Yi-Yun Chou1, Jing-Chen Yang1, Tun-Chu Tsai1
1Department of Bioinformatics and Biomedical Engineering, Asia University, Taichung, 413, Taiwan.
Scientific Reports
|August 29, 2025
Summary
We developed IQUP, a machine learning method to identify unreliable peptide-spectrum matches (PSMs) in mass spectrometry proteomics. This improves quantitation accuracy by filtering out low-quality data, enhancing proteomic analysis reliability.
Area of Science:
- Proteomics
- Mass Spectrometry
- Computational Biology
Background:
- Isobaric labeling technology is widely used for quantitative proteomics.
- Current methods using target-decoy search may include peptide-spectrum matches (PSMs) with high quantitation errors.
- This can compromise the overall accuracy of proteomic quantitation.
Purpose of the Study:
- To introduce IQUP, a machine learning-based method for identifying quantitatively unreliable PSMs (QUPs).
- To improve the accuracy of proteomic quantitation in isobaric labeling experiments.
Main Methods:
- PSMs were characterized using 16 spectral and distance-based features.
- A machine learning approach was employed to train models for QUP identification.
- Performance was evaluated on three independent datasets using accuracy, AUC, and MCC metrics.
Main Results:
- The best models achieved high performance with accuracies of 0.883-0.966, AUCs of 0.924-0.963, and MCCs of 0.596-0.691.
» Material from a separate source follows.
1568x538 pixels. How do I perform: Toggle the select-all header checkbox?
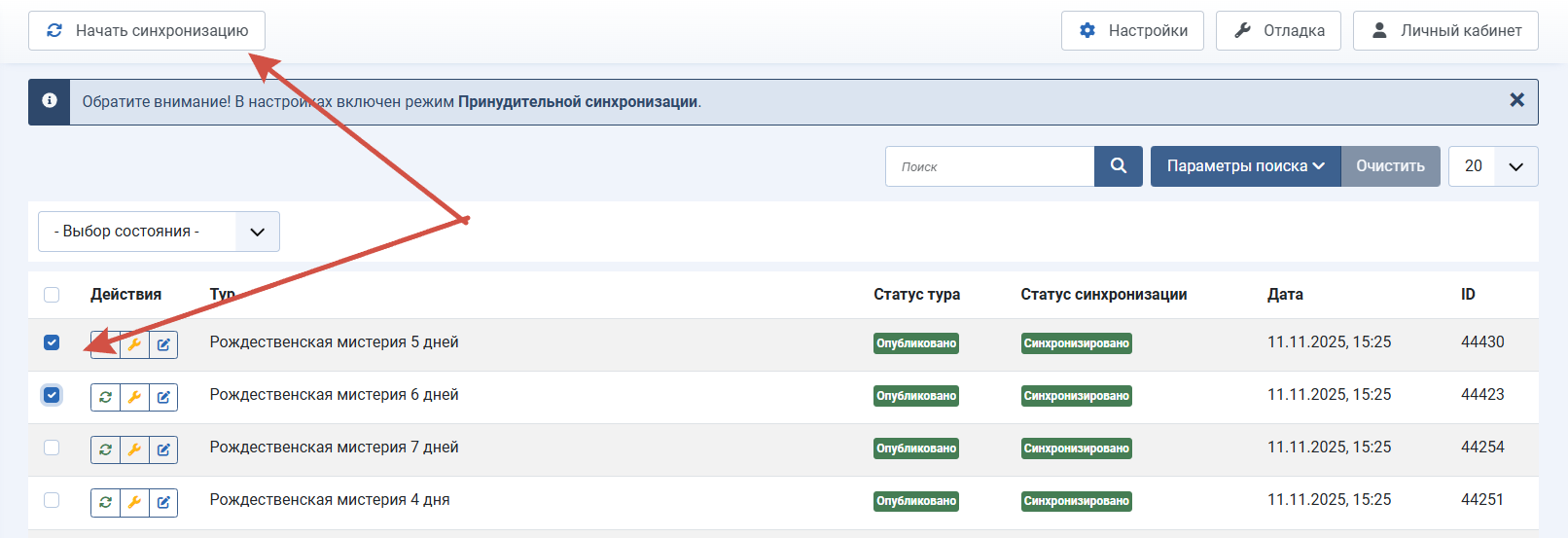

- Significant differences in relative error distributions were observed between QUPs and quantitatively reliable PSMs (QRPs).
- Utilizing only predicted QRPs for quantitation significantly reduced peptides with large relative errors (15.3-83.3%) and increased peptides with small relative errors (3.1-25.5%).
Conclusions:
- IQUP demonstrates robust performance and generalizability across diverse datasets.
- The method effectively identifies quantitatively unreliable PSMs.
- IQUP has significant potential to enhance proteomic quantitation accuracy at both PSM and peptide levels.